Where They Disagree: What Keeps Founders Up at Night
J.P. Morgan's Business Leaders Outlook survey cites tariffs and availability of capital as top concerns. SVB's analysis suggests the real structural risk is the economy's dependence on AI investment for growth and widening consumer inequality. These are not contradictory, but they point to different time horizons of risk: tariffs are immediate and policy-driven; consumer fragility and AI-dependency are structural and longer-term.
What This Means for the Innovation Economy
Reading these reports together reveals a venture market that is simultaneously booming and struggling, depending on where you sit. If you are one of the few dozen companies raising $500M+ rounds, 2025 was extraordinary. If you are among the thousands of startups competing for the remaining capital, it was one of the hardest fundraising environments in a decade.
The secondary market is playing an increasingly important but underappreciated role in this dynamic. By providing selective liquidity to the largest and most-traded private companies, secondaries reduce the urgency for IPOs and allow mega-companies to continue absorbing private capital. The effect, whether intentional or not, is to reinforce the very concentration that makes secondary liquidity necessary in the first place.
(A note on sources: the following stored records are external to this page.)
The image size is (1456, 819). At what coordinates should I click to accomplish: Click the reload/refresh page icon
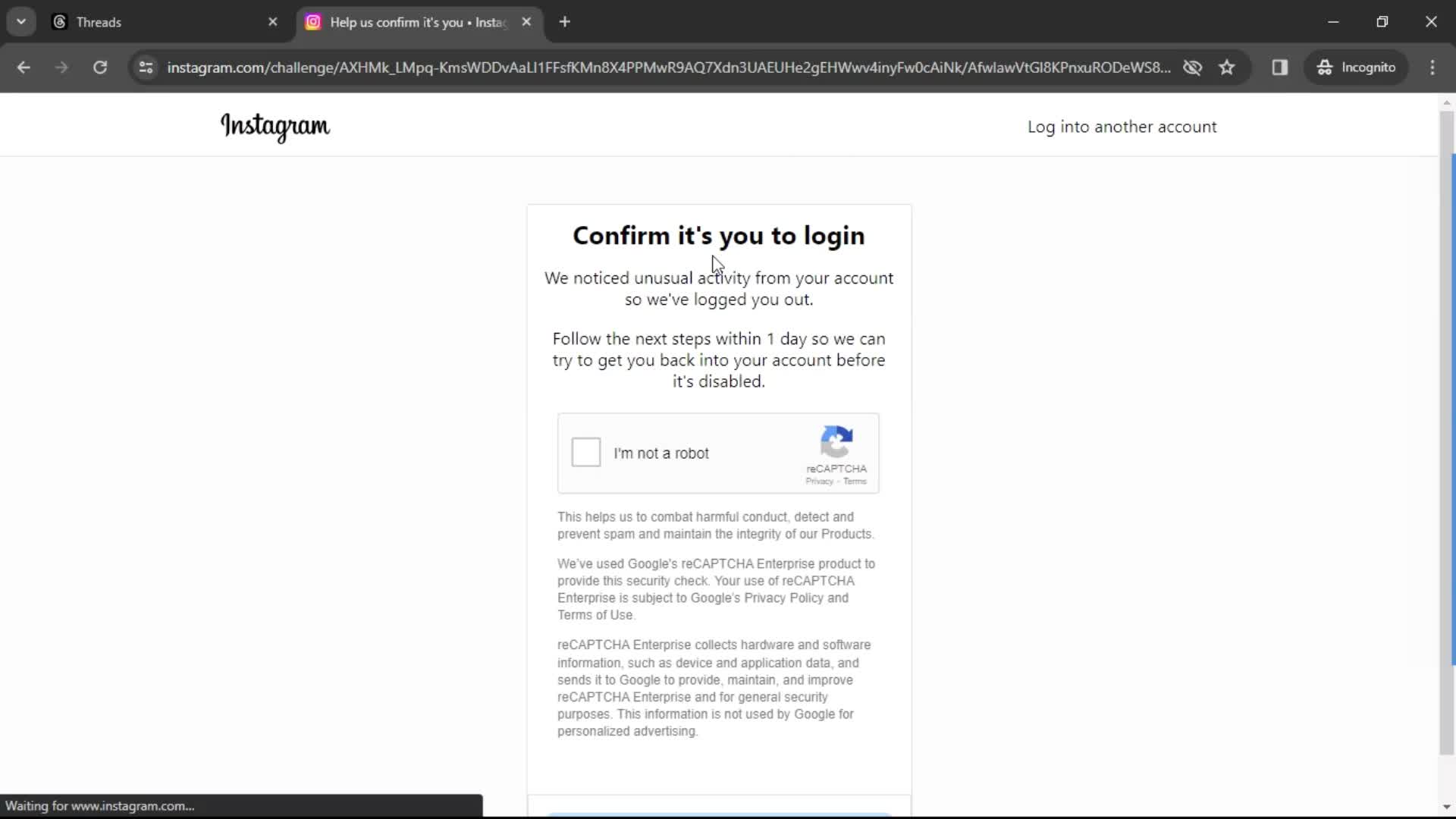[99, 67]
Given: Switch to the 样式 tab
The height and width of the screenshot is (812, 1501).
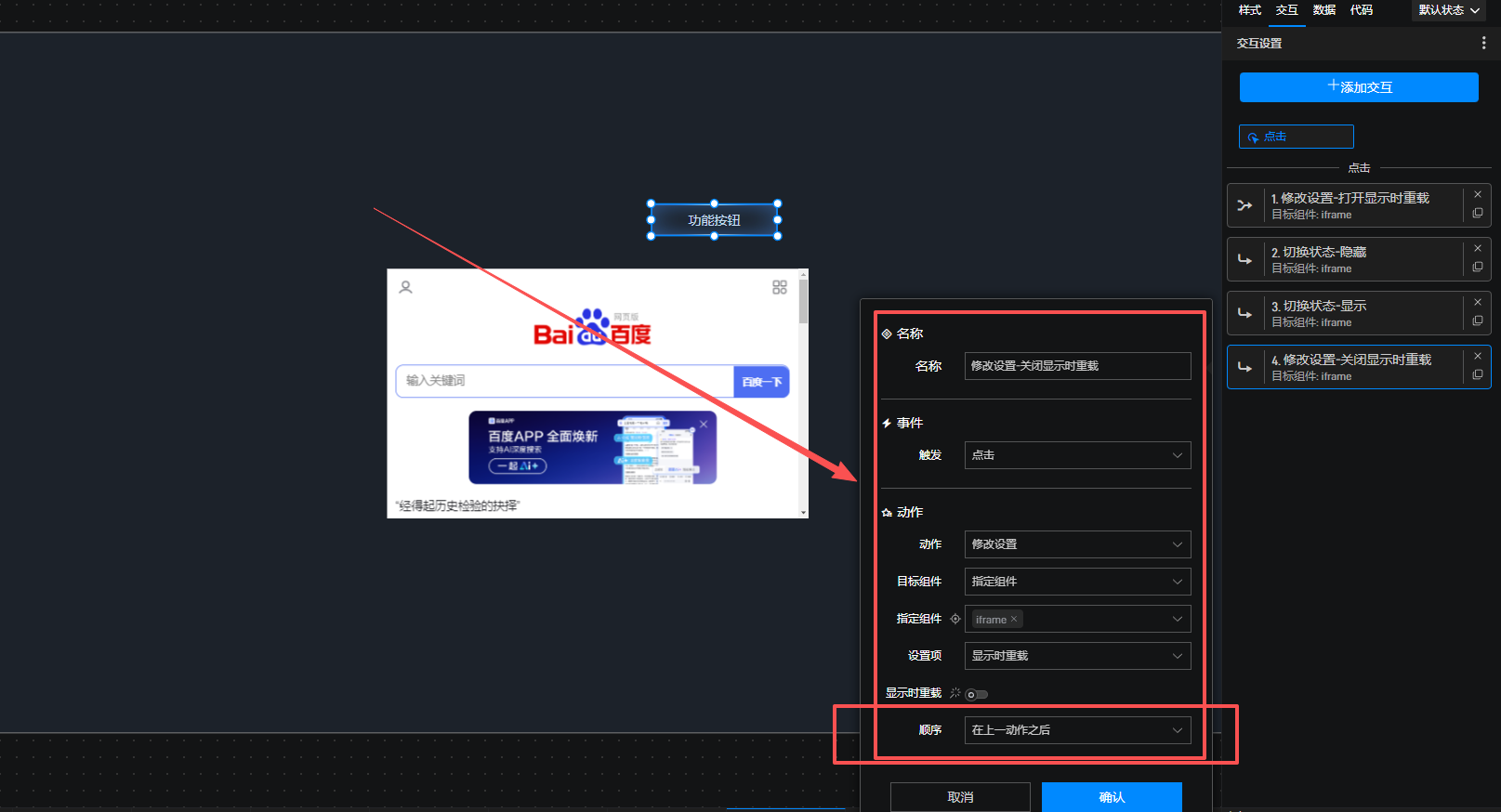Looking at the screenshot, I should coord(1250,10).
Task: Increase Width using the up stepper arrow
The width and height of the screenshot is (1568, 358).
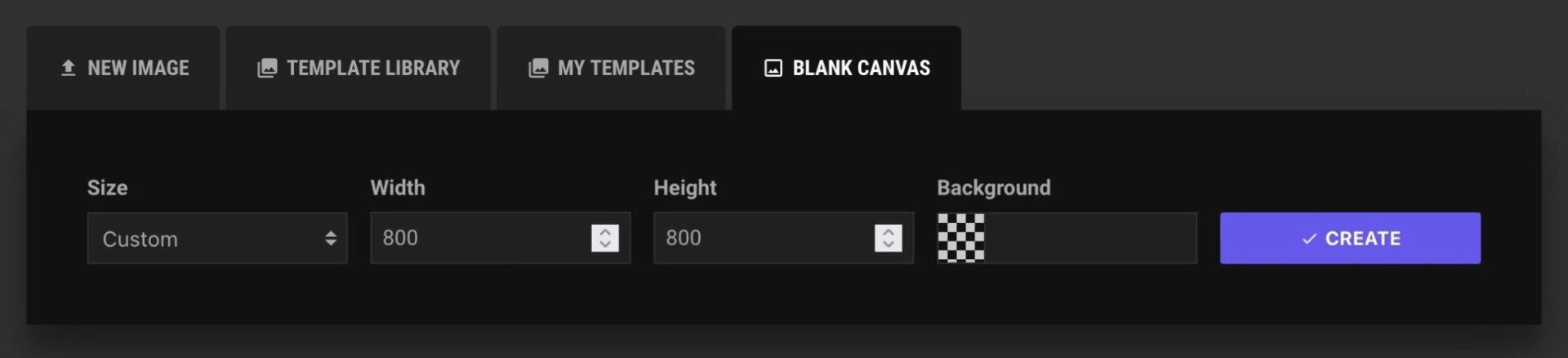Action: pyautogui.click(x=605, y=232)
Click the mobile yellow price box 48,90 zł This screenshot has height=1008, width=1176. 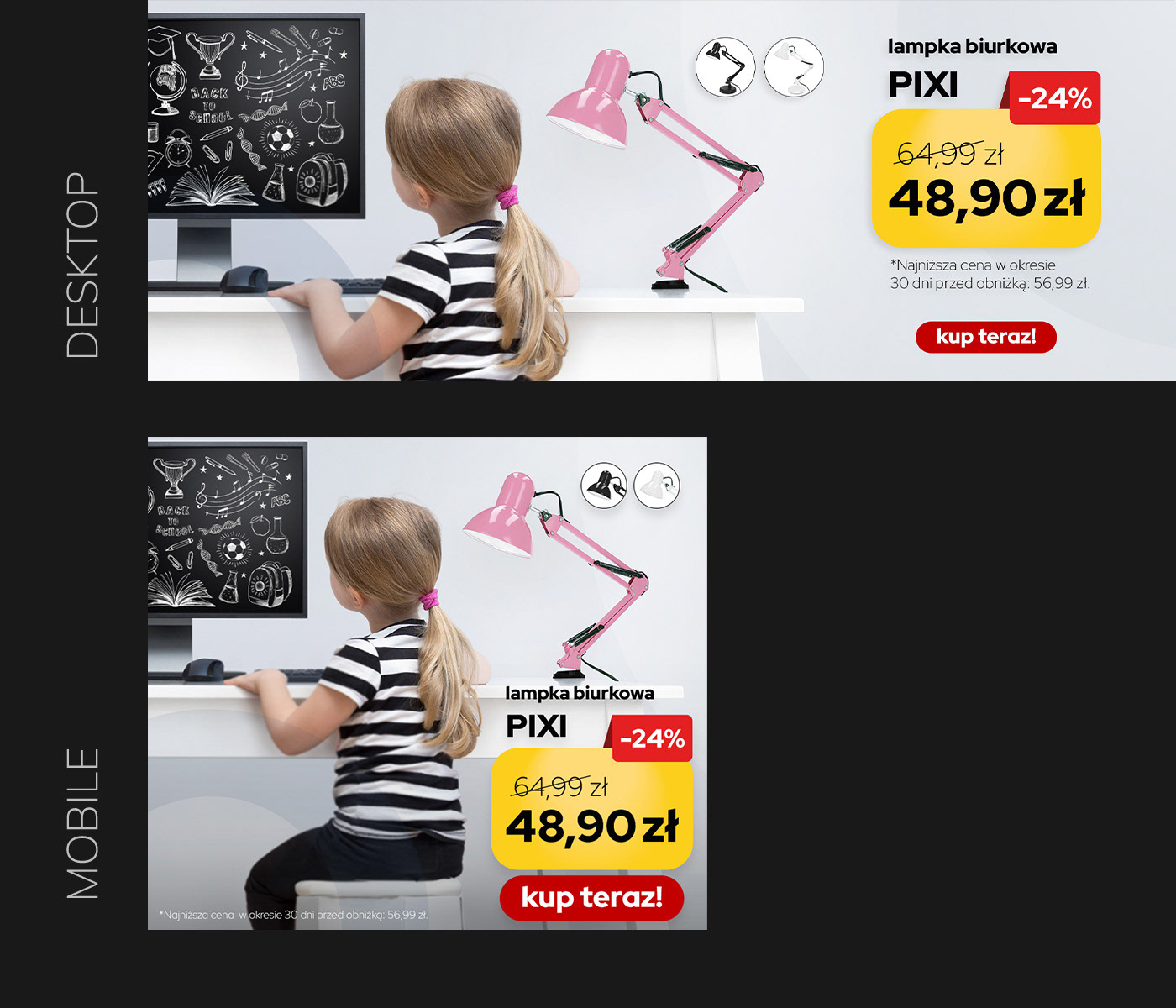coord(592,809)
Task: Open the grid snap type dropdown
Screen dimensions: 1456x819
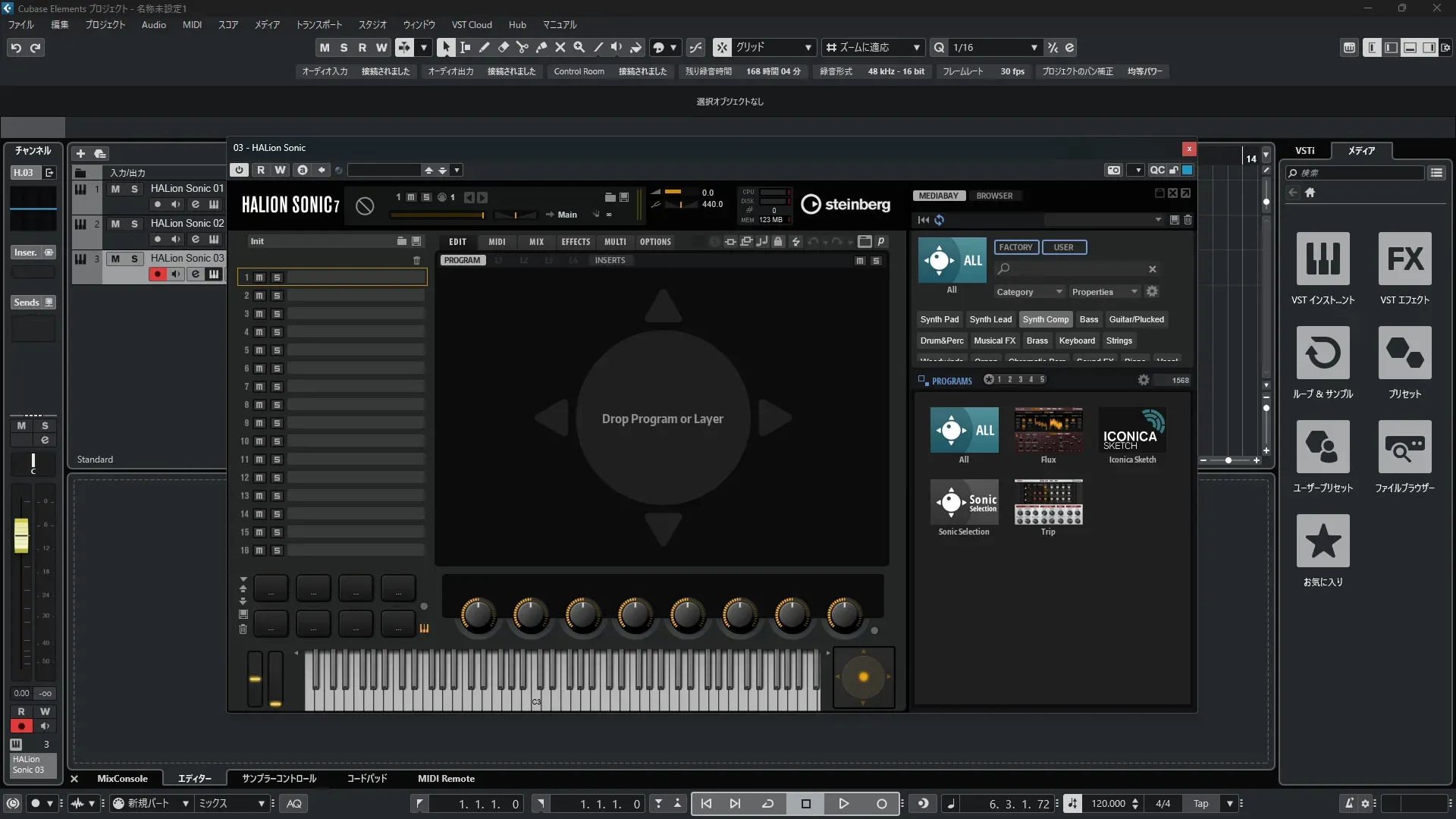Action: click(808, 48)
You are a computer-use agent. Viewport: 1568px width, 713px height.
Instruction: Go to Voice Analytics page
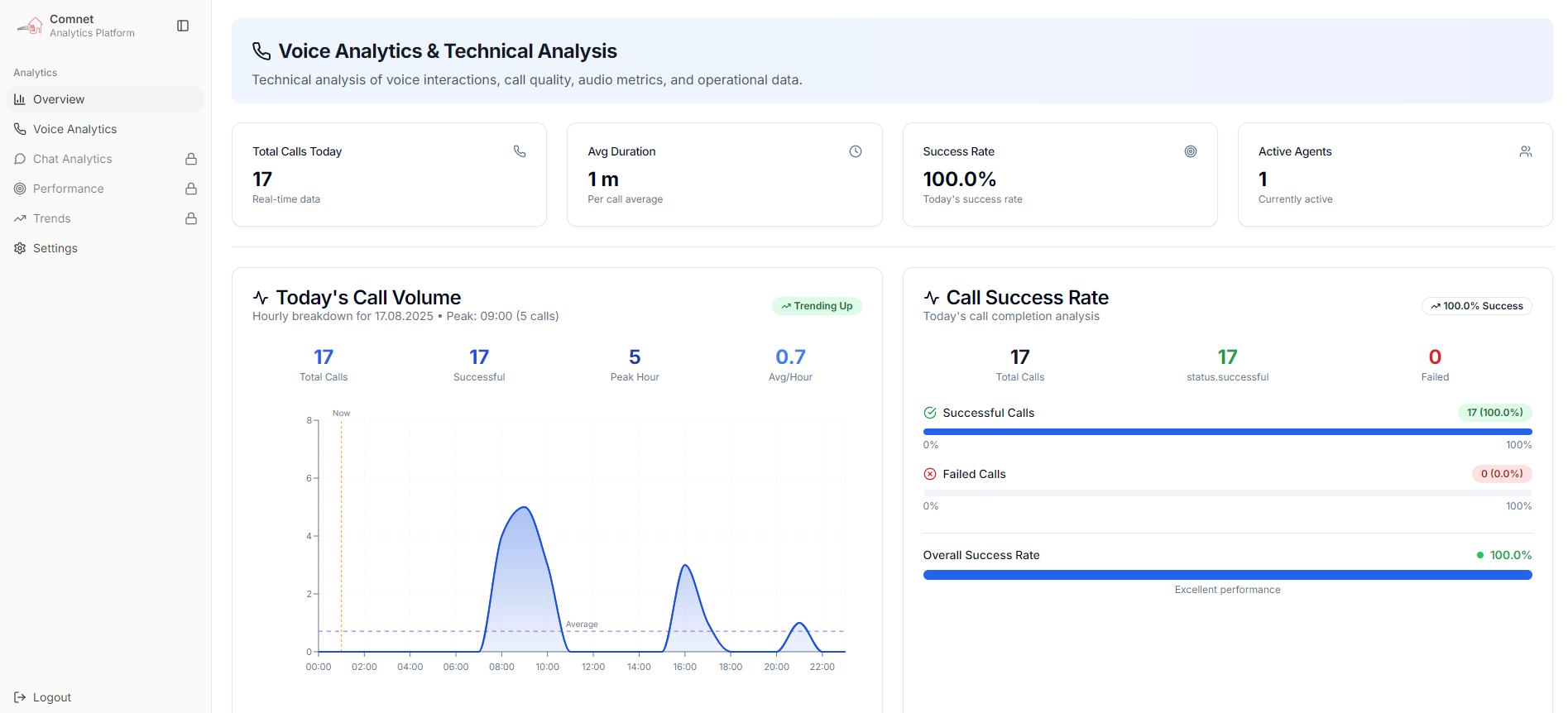pos(74,129)
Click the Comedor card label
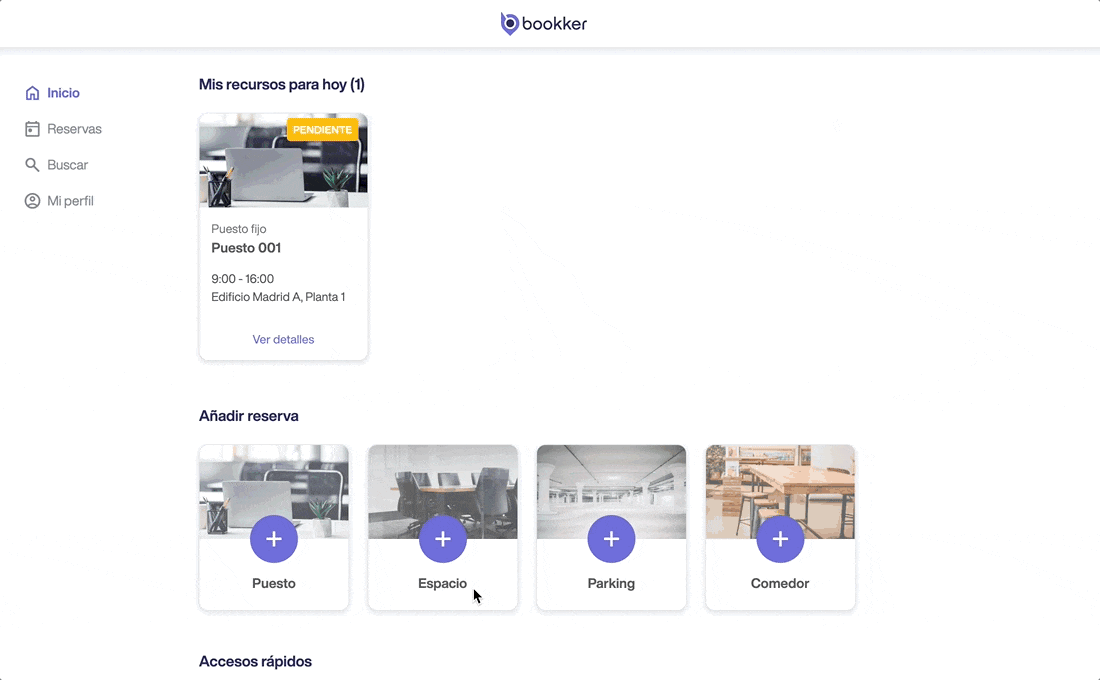 [780, 583]
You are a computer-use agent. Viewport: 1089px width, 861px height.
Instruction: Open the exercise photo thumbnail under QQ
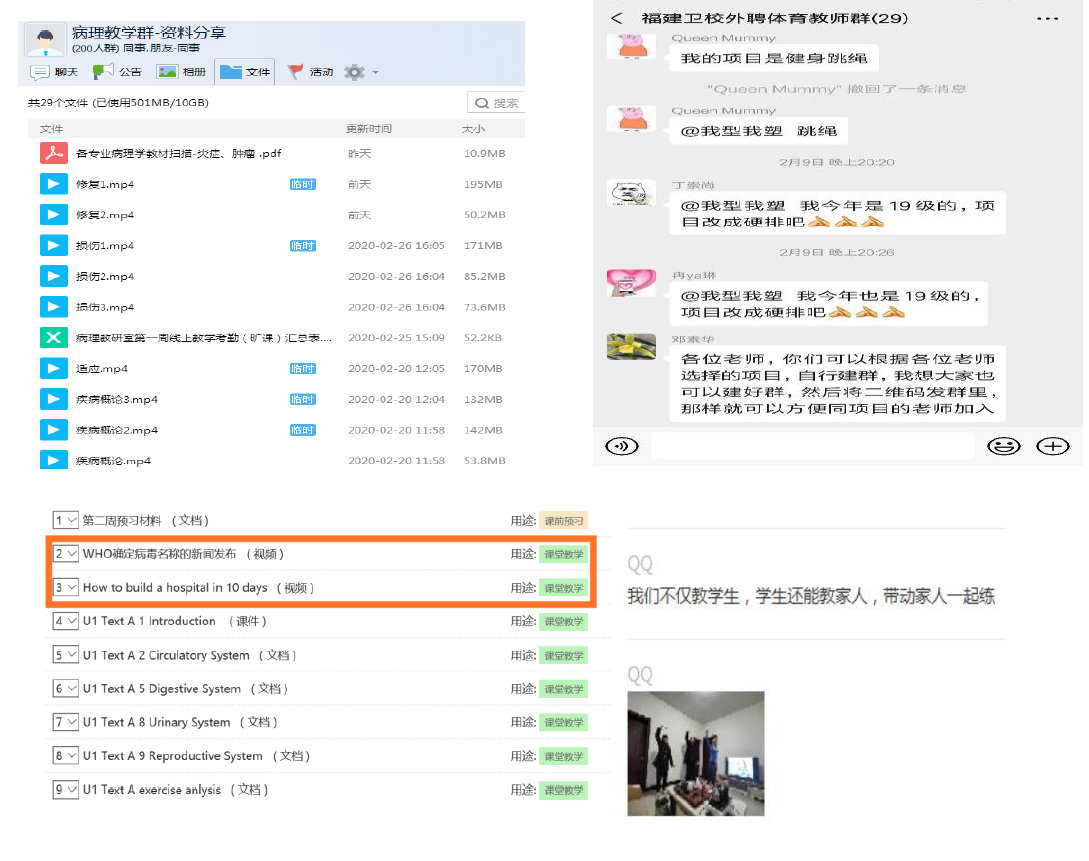pos(695,753)
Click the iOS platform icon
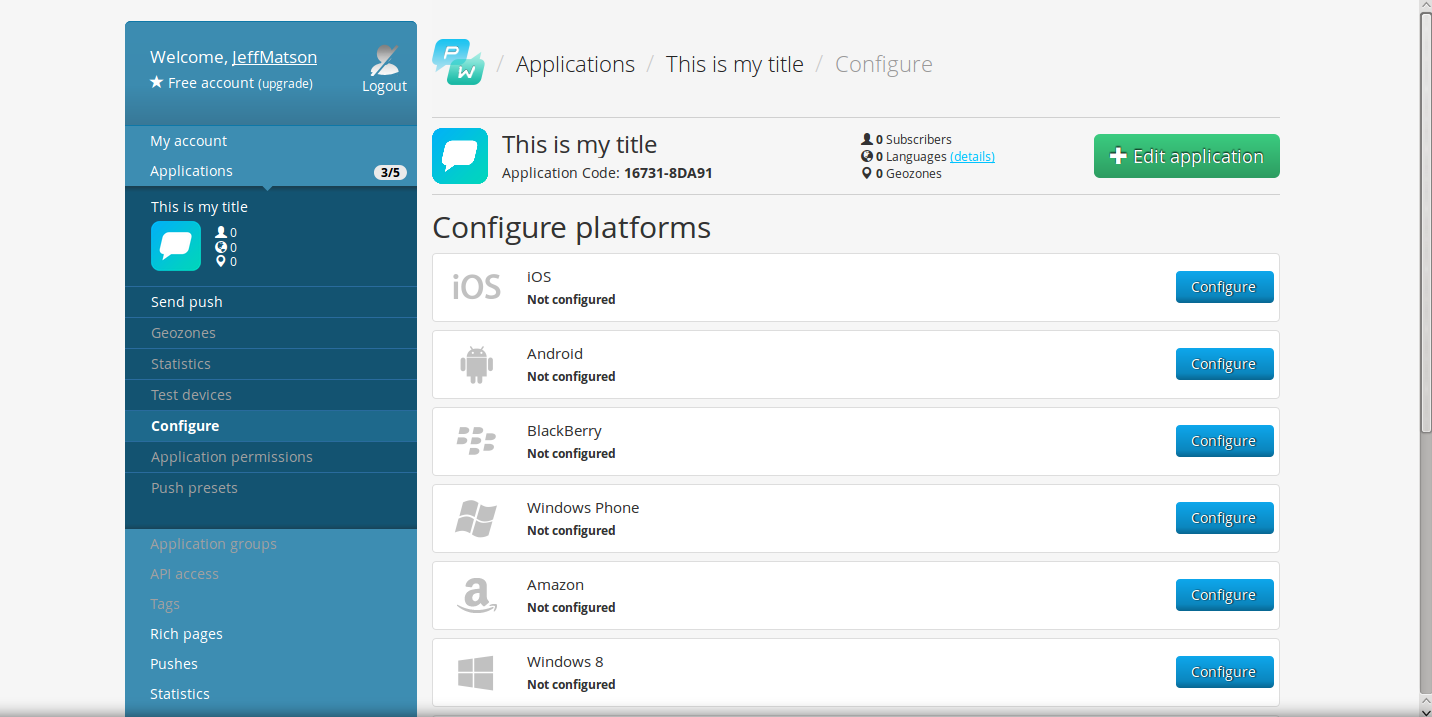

For LPs, the implication is that the traditional VC capital cycle — invest, exit, redistribute — is being elongated and partially short-circuited. For fund managers, the market is bifurcating between mega-platforms that deploy large checks and operate more like asset managers, and smaller, earlier-stage managers who offer the differentiated returns LPs are increasingly seeking. For founders outside the AI mega-round orbit, the path forward likely involves demonstrating capital efficiency, durable revenue growth, and realistic expectations about timelines.
Both J.P. Morgan and SVB are optimistic about 2026. J.P. Morgan hopes the return of exit-driven capital will “spark a strong 2026.” SVB expects “moderate deal growth driven by the AI platform shift and growing investor confidence.” But neither can escape the central tension: the innovation economy is thriving at the top and thinning everywhere else. Until capital finds its way back to a broader base of companies, venture capital in its traditional form will continue to exist in the shadow of something much larger — and fundamentally different — that happens to share its name.
Sources: J.P. Morgan, “Innovation Economy Update, H2 2025,” JPMorgan Chase & Co., 2026. Silicon Valley Bank, “State of the Markets, H1 2026,” First Citizens BancShares, February 2026. Data sourced from PitchBook Data, Inc., Preqin, Forge Global, S&P Capital IQ, and respective proprietary analyses. This article is an independent analysis by AltSight Analytics and does not represent the views of J.P. Morgan, SVB, or their affiliates.